By years end, Robinson Cano and Albert Pujols should join them while Vernon Wells, Evan Longoria, Adrian Beltre, Adam Dunn, David Wright, Aubrey Huff, and Mark Teixeira could realistically reach those numbers.

That's really only 11 players in the entire major leagues and only two of them play for the same team. That gives us 10 teams, if they were all to make it, with one of those coveted 30/40 players.

Remember, this is all in the "Year of the Pitcher" where it seems as if starting pitchers are taking no-hitters into the seventh inning on a weekly basis. Power is down, pitching is up, and things are different than they used to be.

So maybe all this talk about power is a little overrated. I've probably overrated it just by talking about it.

The fact of the matter remains that there is a line. There is a line where you can get to where you can safely say this is an issue to not worry about. Cleveland right now is on that line, teetering more towards the outside looking in. They're not quite at the point where they can safely step over it and say, "Alright, let's not worry about it."

What about the new blood? While the club did load up on young high school arms in the draft (ditto the "young arms" part in recent trades), they had to have added some position players, right?

■ **Dataset extract**
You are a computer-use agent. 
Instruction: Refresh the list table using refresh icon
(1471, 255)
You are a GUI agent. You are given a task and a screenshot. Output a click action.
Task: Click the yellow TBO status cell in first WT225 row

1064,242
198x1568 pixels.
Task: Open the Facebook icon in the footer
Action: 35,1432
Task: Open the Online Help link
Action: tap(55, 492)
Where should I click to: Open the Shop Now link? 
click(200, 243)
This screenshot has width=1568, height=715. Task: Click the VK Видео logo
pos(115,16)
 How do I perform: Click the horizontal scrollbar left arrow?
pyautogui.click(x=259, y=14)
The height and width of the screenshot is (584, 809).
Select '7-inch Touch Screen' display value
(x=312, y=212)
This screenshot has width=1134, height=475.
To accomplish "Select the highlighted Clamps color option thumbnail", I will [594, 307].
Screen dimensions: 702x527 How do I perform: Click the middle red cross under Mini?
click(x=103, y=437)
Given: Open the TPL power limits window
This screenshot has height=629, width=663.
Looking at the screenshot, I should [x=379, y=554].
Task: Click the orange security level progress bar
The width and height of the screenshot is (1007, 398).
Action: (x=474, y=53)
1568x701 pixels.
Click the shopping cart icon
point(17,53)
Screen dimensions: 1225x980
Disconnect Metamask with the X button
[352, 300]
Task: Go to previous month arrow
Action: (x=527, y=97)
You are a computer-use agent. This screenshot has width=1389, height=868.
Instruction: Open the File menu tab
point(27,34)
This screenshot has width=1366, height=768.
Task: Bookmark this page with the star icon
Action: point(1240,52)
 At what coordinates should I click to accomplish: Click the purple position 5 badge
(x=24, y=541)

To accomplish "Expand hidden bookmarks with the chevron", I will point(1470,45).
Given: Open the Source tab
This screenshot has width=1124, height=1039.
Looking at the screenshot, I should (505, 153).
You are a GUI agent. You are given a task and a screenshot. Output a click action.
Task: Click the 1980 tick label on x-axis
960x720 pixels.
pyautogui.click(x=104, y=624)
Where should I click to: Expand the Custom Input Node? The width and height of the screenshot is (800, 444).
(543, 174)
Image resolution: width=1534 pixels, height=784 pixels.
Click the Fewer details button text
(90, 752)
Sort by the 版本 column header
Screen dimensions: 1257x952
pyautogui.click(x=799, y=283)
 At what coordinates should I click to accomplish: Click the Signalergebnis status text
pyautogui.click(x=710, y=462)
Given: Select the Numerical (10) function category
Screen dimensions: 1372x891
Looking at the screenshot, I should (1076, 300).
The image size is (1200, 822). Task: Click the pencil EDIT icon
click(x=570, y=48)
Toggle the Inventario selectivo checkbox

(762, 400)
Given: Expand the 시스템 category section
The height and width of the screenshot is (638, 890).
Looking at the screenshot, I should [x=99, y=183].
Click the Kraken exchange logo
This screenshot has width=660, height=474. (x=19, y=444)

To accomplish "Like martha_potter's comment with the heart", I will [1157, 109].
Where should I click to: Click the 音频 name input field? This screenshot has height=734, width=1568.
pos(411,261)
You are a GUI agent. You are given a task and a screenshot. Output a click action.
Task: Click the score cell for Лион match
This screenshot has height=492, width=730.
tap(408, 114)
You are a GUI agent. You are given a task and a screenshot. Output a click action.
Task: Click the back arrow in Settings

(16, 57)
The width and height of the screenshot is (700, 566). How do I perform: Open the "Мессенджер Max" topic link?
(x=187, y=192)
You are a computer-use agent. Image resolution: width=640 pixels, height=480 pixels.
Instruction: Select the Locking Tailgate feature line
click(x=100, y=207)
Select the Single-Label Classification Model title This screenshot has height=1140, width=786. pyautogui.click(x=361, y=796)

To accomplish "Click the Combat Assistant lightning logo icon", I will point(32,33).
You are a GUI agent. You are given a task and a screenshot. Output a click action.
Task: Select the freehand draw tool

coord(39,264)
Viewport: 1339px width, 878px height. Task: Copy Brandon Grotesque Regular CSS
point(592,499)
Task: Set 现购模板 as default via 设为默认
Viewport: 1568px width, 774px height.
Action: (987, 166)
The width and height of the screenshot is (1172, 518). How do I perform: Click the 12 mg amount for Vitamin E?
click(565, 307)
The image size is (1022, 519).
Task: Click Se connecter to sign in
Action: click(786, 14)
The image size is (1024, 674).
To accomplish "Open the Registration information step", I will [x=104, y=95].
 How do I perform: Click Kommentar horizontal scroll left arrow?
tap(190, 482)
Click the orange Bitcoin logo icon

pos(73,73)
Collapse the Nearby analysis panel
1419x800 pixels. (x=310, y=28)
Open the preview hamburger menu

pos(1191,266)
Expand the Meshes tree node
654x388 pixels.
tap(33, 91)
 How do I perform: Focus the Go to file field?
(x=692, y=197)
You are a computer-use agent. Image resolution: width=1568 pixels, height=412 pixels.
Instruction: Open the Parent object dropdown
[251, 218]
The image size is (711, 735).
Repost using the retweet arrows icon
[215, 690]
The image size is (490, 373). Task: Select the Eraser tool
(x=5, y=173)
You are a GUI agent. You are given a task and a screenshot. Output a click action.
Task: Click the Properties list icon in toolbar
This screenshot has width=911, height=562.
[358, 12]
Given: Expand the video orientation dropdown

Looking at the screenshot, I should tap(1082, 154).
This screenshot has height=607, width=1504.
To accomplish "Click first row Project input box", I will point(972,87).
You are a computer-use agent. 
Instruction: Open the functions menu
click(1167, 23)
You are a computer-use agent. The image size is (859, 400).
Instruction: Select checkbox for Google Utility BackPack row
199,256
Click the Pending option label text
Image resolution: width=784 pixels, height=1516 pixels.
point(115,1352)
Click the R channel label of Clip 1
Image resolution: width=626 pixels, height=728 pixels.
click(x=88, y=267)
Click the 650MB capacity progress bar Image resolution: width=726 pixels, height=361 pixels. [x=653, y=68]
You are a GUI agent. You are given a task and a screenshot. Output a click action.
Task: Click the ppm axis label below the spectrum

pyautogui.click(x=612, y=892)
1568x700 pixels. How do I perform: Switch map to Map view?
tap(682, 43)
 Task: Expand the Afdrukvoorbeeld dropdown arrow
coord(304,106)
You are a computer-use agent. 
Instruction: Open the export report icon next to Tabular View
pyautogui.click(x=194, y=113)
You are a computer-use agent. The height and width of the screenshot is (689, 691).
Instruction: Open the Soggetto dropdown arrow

■ **Tasks to perform**
**a)** In the baseball passage, what name is given to the season in which power is down and pitching is up?
**b)** Write the next part of the passage on Cleveland's power hitting, starting after its final sentence.

■ **Answers to the problems**
**a)** The "Year of the Pitcher."

**b)**
Their most notable picks include Alex Lavisky, Tony Wolters, and LeVon Washington. Only Lavisky figures to be more of a power hitter, with Washington being more of an athletic type of a player and Wolters a true shortstop in every sense. Lavisky has some pop, but until we see all these guys at the minor league level for more than a few weeks, we can't really make a comparison or true healthy projection.

You can make note of Mahoning Valley outfielder Chase Burnette, who has clubbed eight home runs and 15 doubles in 62 games as of August 27th.

Up to this point, I've pointed out a lot of what's not there, but I haven't really pointed out a whole of what is there. In reality, if you go beyond the basic statistics, there actually is a lot there, it just isn't real visible and it comes down to what is seemingly a big issue for the Tribe these past few seasons and that is injuries.

The obvious is Grady Sizemore. A regular 30-home run hitter in a healthy season has been missing from this club for virtually the past two seasons. His production thrown in is an automatic boon to this club and if he is healthy, we know he can at least reach 20 and be a consistent power threat.

Have we reached a point with Travis Hafner that we cannot expect even 20 home runs from him? Even if he doesn't play as much with that shoulder, he is actually still hitting and getting on base with the walk. The problem is he isn't the power hitter he once was because he's clearly sacrificed that aspect of his game to at least be semi-productive. I guess that is better than nothing.

One has to wonder what Matt LaPorta can do in a full-season hitting like he has since the Russell Branyan trade. Sure he's found a slump as of late, but we've seen him hit 20 home runs in a minor league season and have heard his power potential is capable of that, if not more at the major league level.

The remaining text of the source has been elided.